Inutile de faire trop de publicité, et de risquer de donner de mauvaises idées à des gens mal intentionnés, sur la tenue de la réception pour la signature de la convention de mutualisation des forces de police municipale, puisque le vendredi 7 février, en fin de matinée, pendant une petite heure, quasiment tout l’effectif de la « nouvelle » police municipale adamois-parminoise se trouvait à l’hôtel de ville de L’Isle-Adam… Hormis ce créneau exceptionnel, elle sera déployée sept jours sur sept sur le territoire des deux communes, à partir du 1er mars.

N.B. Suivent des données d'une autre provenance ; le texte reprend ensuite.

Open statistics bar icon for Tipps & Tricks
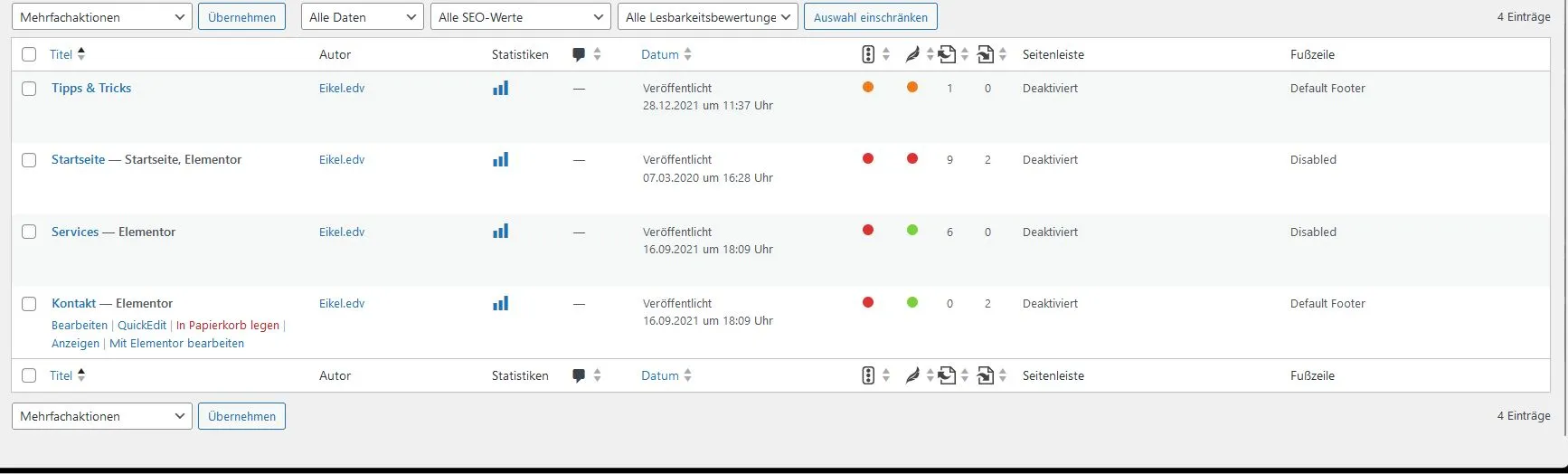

La police municipale intercommunale comprend 16 agents : 14 provenant de la PM adamoise et 2 de celle de Parmain, auxquels vont s’ajouter 4 recrutements. Ce dispositif permettra un engagement quotidien sur le terrain (de 8 h à 20 h, et à 21 h l’été) et des patrouilles nocturnes (jusqu’à 2 h du matin, entre mai et septembre).
Ce projet de cette mutualisation, « la première dans le département et l’un des premiers de ce type en France », a rappelé Sébastien Poniatowski, le maire de L’Isle-Adam, trouve ses origines dans la surveillance commune des environs de la gare de Parmain en 2023, lorsqu’aux beaux jours, on relevait une arrivée massive de personnes se rendant à la Plage de L’Isle-Adam.
La fusion, désormais concrète, était nécessaire pour Sébastien Poniatowski : « Il faut toujours anticiper, quand vous perdez du terrain, vous perdez le combat. Il faut toujours être en avance », a-t-il insisté. Mais sa réalisation n’a pas été une sinécure : « Cette convention a été longue et difficile à mettre en place car elle comporte beaucoup de points. Nous avons essayé d’anticiper ce qui va aller bien et ce qui pourrait aller moins bien, comme dans un contrat de mariage. C’est un luxe d’avoir un service comme celui que nous avons maintenant pour les deux villes ».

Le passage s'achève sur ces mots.